Ma c’è di più. Il documento che nel 2012 ha spinto la Procura nazionale finanziaria ad aprire un fascicolo contro l’ex capo dello Stato è stato definito dalla stessa presidente del Tribunale correzionale che ha condannato Sarkozy, Nathalie Gavarino, “un probabile falso”. Il documento diffuso da Mediapart, fondato dall’ex trotzkysta Edwy Plenel, risale al 2006 e evoca un “accordo di massima”, firmato dall’allora capo dei servizi segreti esteri libico Moussa Koussa, per “sostenere la campagna del candidato” Sarkozy “per un importo pari a 50 milioni di euro”. Ma “non vi è alcun elemento che abbia permesso di corroborare il contenuto della nota, che appariva già fragile”, ha affermato la presidente del Tribunale correzionale lo scorso 25 settembre, prima di aggiungere: “È molto probabile che questo documento sia un falso”. L’altro punto che la difesa mette in evidenza per denunciare la fragilità dell’accusa è la questione degli intermediari, e di uno in particolare: l’uomo d’affari franco-libanese Ziad Takieddine. Per anni, ha affermato di aver svolto un ruolo di intermediario tra la sarkozia e il regime di Gheddafi, e soprattutto di aver consegnato circa cinque milioni di euro in contanti a Sarkò e ai suoi collaboratori da parte del raìs tra il 2006 e il 2007. Morto a Beirut lo scorso 23 settembre, Takieddine, nel 2020, aveva tuttavia ritrattato gran parte delle sue dichiarazioni, affermando che “mai un solo euro libico è arrivato a Sarkozy”. Per il team di avvocati dell’ex leader gollista, la marcia indietro del testimone chiave basta da sola a distruggere la credibilità della macchina accusatoria.

 

Claude Guéant, soprannominato “il cardinale”, l’austero grand commis divenuto direttore della campagna elettorale del suo boss nel 2007, e l’ex ministro dell’Interno Brice Hortefeux, sarebbero andati a cercare fondi da Gheddafi per la campagna del 2007, effettuando molti viaggi in Libia.

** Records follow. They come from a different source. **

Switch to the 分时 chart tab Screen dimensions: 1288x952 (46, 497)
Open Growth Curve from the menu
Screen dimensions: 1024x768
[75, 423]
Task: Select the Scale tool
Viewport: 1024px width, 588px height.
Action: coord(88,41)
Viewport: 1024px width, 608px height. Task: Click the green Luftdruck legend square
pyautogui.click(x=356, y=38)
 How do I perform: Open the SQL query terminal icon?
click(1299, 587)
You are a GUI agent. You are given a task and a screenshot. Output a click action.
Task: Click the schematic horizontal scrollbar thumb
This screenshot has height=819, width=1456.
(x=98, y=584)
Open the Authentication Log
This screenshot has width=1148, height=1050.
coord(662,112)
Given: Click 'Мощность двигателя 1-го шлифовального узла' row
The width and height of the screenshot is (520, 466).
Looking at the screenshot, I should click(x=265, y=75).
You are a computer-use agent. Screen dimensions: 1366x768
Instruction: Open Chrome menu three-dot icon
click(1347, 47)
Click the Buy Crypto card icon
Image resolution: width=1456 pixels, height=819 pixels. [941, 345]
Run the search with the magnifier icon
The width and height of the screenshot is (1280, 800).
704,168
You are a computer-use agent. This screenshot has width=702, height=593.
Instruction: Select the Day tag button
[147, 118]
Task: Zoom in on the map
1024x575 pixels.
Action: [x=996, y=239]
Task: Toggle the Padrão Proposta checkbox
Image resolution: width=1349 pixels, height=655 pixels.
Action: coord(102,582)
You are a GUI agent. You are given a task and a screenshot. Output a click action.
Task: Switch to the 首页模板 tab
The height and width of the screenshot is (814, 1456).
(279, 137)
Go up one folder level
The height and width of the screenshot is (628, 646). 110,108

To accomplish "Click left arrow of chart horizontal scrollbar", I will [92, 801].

Ma il tribunale non ha trovato alcuna prova di flussi di denaro a beneficio dell’allora candidato dell’Ump e per questo motivo Sarkozy, in primo grado, è stato assolto dalle accuse di ricettazione, appropriazione indebita, corruzione e finanziamenti illegali. Tuttavia, secondo i magistrati, l’ex leader gollista non poteva non essere al corrente di quei viaggi: ci fu dunque una “associazione a delinquere” cui il futuro presidente avrebbe partecipato. Se non si fosse chiamato Nicolas Sarkozy sarebbe stato condannato con esecuzione provvisoria? È l’altra critica della difesa a una giustizia che avrebbe strumentalizzato il processo, costruendolo come un atto simbolico contro la figura di Sarkozy e arrivando a una condanna sulla base di indizi e non di prove oggettive. “Nel momento in cui mi appresto a varcare le mura della prigione della Santé, i miei pensieri vanno alle francesi e ai francesi di ogni condizione e opinione. Voglio dire loro che non è un ex presidente della Repubblica a essere incarcerato questa mattina, ma un innocente”, ha scritto in un messaggio su X Sarkozy nel tragitto verso il carcere. Parlando di “scandalo giudiziario” e di “calvario che subisco da oltre 10 anni”, Sarkozy ha denunciato un “caso di finanziamento illegale senza il minimo finanziamento”. Durante una conferenza stampa a Ljubljana, in Slovenia, l’attuale presidente francese Emmanuel Macron, ha detto che il dibattito sull’esecuzione provvisoria è “legittimo in una democrazia, perché tutti desiderano che esistano vie di ricorso e di appello”.